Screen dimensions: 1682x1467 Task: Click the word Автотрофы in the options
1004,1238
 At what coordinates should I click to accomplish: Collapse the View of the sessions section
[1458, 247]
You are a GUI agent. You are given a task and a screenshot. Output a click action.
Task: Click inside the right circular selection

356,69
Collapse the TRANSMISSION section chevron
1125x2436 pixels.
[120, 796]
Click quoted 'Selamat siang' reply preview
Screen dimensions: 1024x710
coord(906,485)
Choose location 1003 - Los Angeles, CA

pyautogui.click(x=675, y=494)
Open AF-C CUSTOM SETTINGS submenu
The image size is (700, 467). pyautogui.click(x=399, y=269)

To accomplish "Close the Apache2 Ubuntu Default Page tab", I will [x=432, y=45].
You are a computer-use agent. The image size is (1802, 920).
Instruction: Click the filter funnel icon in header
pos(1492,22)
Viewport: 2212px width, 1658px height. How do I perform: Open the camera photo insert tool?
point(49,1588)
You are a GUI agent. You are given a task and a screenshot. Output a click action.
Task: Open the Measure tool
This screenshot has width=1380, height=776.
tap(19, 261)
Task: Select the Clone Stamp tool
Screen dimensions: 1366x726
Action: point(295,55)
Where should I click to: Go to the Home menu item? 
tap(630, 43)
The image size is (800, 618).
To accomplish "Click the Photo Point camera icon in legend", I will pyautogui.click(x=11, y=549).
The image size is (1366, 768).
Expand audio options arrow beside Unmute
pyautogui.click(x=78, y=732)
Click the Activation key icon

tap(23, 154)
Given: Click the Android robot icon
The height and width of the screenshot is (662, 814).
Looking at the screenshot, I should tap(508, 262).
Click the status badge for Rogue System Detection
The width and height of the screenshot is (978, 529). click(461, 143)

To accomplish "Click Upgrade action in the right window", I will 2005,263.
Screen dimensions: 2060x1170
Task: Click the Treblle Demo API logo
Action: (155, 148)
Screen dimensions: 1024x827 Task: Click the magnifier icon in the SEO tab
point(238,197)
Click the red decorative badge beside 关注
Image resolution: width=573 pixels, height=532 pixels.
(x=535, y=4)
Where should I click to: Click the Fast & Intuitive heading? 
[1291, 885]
■ ■ ■
> [THE EXERCISE]: Repeat everything from the line containing "You are a computer-use" down to the line containing "tap(19, 261)", reproducing those items word for word.

> [PROBLEM SOLUTION]:
You are a computer-use agent. The image size is (1802, 920).
Instruction: Click the filter funnel icon in header
pos(1492,22)
Viewport: 2212px width, 1658px height. How do I perform: Open the camera photo insert tool?
point(49,1588)
You are a GUI agent. You are given a task and a screenshot. Output a click action.
Task: Open the Measure tool
This screenshot has width=1380, height=776.
tap(19, 261)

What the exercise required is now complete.